Chinese Buddhist cuisine, particularly in the Mahayana tradition, developed an elaborate subcuisine of “mock meats,” where wheat gluten, tofu skin, and mushrooms are shaped and seasoned to mimic the texture of pork, chicken, or fish. Vietnamese Buddhist cooking follows similar rules but incorporates tropical ingredients like lemongrass, coconut milk, and fresh herbs. In all cases, the ban on the five pungent vegetables and all animal products remains consistent across Mahayana monasteries in China, Korea, Vietnam, and Japan.

Health Effects of the Monastic Diet

The traditional Japanese diet, of which shojin ryori is the leanest expression, is associated with lower mortality rates and reduced risk of cardiovascular disease, dementia, depression, and disability.
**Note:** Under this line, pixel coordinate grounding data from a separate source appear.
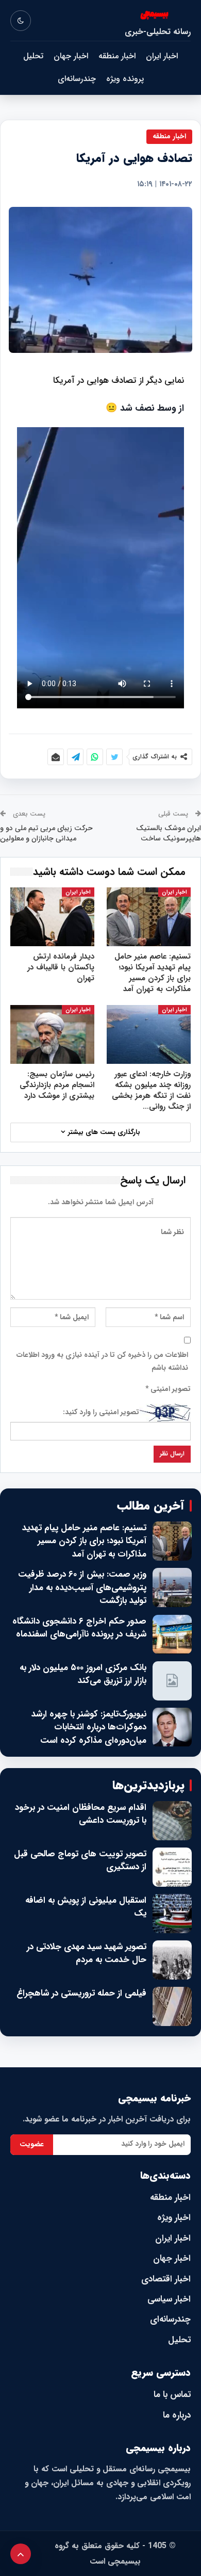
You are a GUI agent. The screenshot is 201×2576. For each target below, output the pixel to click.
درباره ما (177, 2415)
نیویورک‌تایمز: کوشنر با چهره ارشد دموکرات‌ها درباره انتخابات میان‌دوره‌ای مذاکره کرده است (88, 1727)
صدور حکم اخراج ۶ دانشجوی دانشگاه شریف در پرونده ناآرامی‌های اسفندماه (79, 1628)
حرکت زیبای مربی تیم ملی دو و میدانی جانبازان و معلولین (46, 833)
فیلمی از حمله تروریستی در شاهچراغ (81, 1993)
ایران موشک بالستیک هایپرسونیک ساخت (168, 833)
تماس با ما (172, 2395)
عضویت (32, 2144)
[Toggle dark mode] (20, 20)
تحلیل (33, 56)
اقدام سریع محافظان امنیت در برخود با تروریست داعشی (80, 1814)
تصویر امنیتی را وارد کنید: (101, 1412)
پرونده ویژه (125, 78)
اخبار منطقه (117, 56)
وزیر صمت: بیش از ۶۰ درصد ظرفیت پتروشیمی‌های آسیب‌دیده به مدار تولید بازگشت (82, 1588)
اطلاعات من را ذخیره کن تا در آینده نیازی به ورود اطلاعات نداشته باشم (102, 1361)
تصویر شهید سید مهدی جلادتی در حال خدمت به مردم (86, 1953)
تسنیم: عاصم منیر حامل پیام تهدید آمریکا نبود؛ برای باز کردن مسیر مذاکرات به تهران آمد (84, 1541)
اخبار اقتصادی (166, 2279)
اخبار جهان (71, 56)
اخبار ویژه (174, 2218)
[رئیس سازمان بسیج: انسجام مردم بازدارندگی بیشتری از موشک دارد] (52, 1034)
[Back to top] (20, 2553)
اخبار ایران (162, 56)
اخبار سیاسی (169, 2299)
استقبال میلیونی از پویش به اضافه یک (85, 1907)
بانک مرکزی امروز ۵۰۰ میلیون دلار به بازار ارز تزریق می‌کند (83, 1674)
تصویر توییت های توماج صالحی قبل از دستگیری (80, 1861)
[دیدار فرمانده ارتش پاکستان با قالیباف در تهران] (52, 916)
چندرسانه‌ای (77, 78)
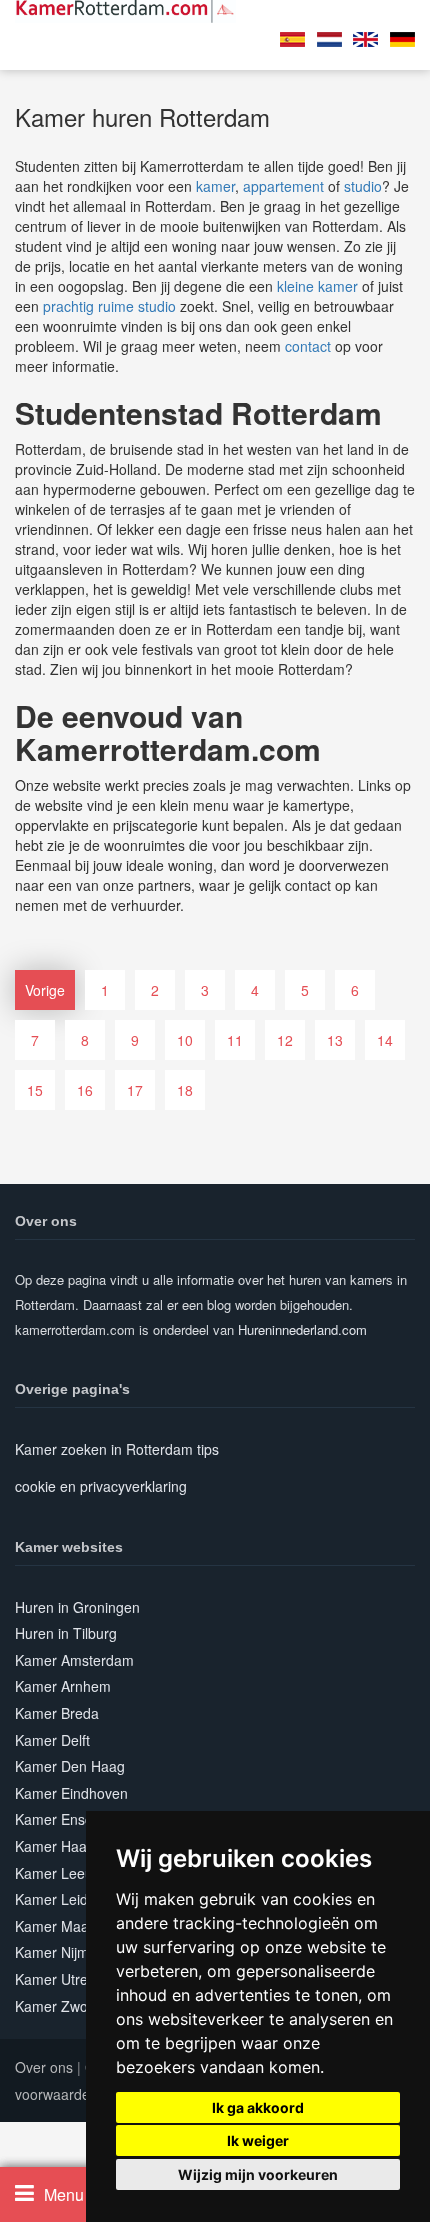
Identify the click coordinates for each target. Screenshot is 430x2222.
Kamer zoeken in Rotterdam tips (117, 1449)
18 (185, 1090)
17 (135, 1090)
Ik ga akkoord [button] (258, 2107)
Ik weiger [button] (258, 2140)
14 (385, 1040)
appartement (283, 186)
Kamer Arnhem (63, 1686)
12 (285, 1040)
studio (363, 186)
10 (185, 1040)
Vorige (45, 990)
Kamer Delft (52, 1740)
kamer (215, 186)
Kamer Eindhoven (71, 1793)
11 (235, 1040)
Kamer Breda (57, 1713)
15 (35, 1090)
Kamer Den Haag (70, 1766)
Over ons (44, 2067)
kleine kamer (317, 286)
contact (308, 346)
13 (335, 1040)
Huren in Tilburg (66, 1633)
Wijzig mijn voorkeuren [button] (258, 2174)
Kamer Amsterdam (74, 1660)
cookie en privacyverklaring (101, 1486)
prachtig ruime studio (109, 306)
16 (85, 1090)
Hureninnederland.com (302, 1329)
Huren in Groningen (77, 1607)
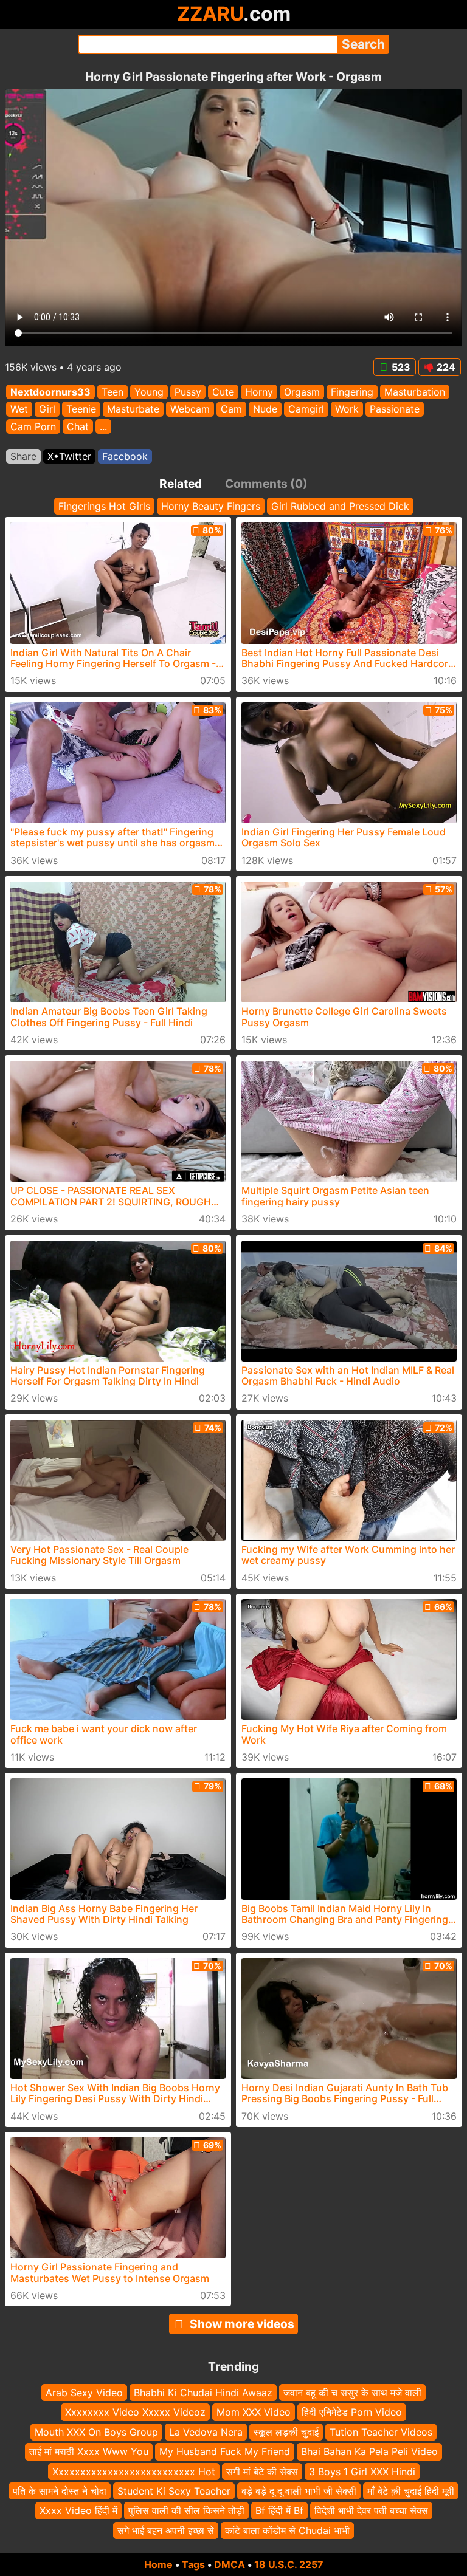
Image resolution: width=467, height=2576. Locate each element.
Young (149, 392)
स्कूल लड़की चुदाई (286, 2432)
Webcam (190, 409)
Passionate (395, 409)
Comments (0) (266, 483)
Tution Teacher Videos (381, 2432)
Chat (78, 426)
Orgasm (302, 392)
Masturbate (133, 409)
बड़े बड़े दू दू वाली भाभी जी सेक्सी (298, 2491)
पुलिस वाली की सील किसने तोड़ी (186, 2511)
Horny (259, 392)
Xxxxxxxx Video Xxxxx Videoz (135, 2412)
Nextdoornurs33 (50, 392)
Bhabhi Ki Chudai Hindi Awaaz (203, 2392)
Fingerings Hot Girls (104, 506)
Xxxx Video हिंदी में (78, 2511)
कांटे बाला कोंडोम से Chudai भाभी (287, 2530)
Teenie (81, 409)
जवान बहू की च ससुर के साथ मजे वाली (352, 2392)
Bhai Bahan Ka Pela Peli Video (369, 2452)
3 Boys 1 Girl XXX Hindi (362, 2471)
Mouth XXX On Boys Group (96, 2432)
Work (347, 409)
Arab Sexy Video (84, 2392)
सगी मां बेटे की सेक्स (262, 2471)
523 (401, 367)
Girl (47, 409)
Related (180, 483)
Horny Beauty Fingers (210, 506)
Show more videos (242, 2324)
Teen (112, 392)
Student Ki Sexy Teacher (173, 2491)
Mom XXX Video (253, 2412)
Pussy (188, 392)
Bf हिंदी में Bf (279, 2511)
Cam (231, 409)
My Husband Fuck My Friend (224, 2452)
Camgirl (306, 409)
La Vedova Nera (206, 2432)
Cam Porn (33, 426)
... (103, 426)
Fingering (352, 392)
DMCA (229, 2564)
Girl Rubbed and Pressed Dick (340, 506)
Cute (223, 392)
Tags (193, 2564)
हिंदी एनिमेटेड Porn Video (352, 2412)
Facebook (125, 456)
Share (23, 456)
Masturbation (414, 392)
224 (446, 367)
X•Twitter (69, 456)
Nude (265, 409)
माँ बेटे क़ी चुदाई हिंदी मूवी (410, 2491)
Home (158, 2564)
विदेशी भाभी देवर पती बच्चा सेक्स (371, 2511)
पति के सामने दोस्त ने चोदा (59, 2491)
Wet (19, 409)
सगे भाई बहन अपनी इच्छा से (165, 2530)
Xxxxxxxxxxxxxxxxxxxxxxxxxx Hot (133, 2471)
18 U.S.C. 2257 (288, 2564)
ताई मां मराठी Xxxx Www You (88, 2452)
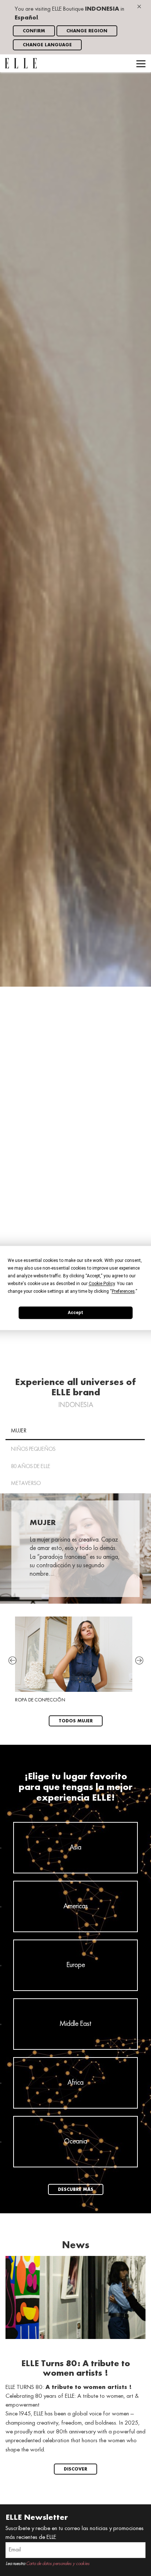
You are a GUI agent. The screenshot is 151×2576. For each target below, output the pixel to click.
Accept (75, 1312)
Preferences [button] (123, 1291)
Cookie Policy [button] (102, 1283)
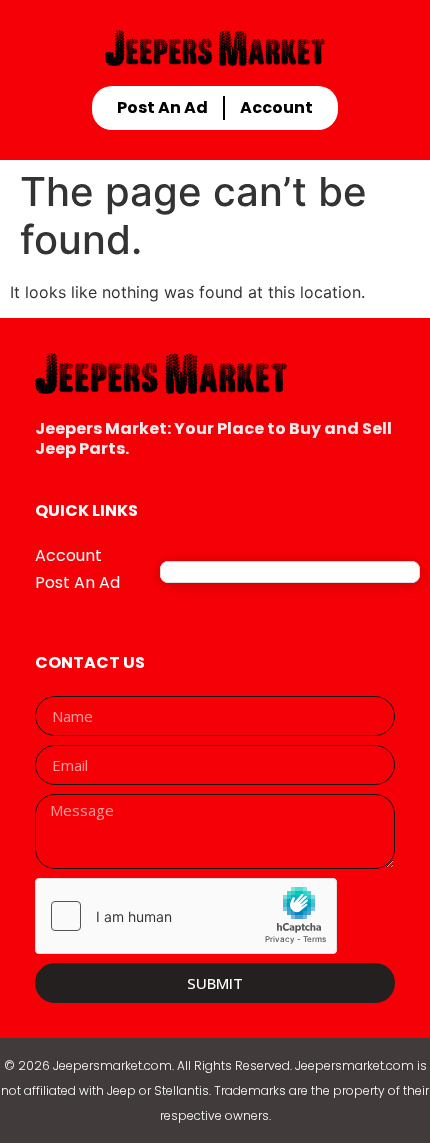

Researchers have long assumed that its plant-heavy, low-fat composition contributes to obesity prevention, and the monastic version takes those principles even further by eliminating all animal fats entirely.

The combination of daily fasting, whole-plant cooking, fermented foods, and seasonal eating creates a dietary pattern that aligns closely with what modern nutrition science considers optimal for longevity. Monks haven’t needed clinical trials to arrive at these practices. They developed them over centuries through a simple guiding question: what kind of eating supports a clear, calm mind and a body that can sit in meditation for hours each day? The answer turned out to be remarkably close to what researchers are now recommending for long-term health.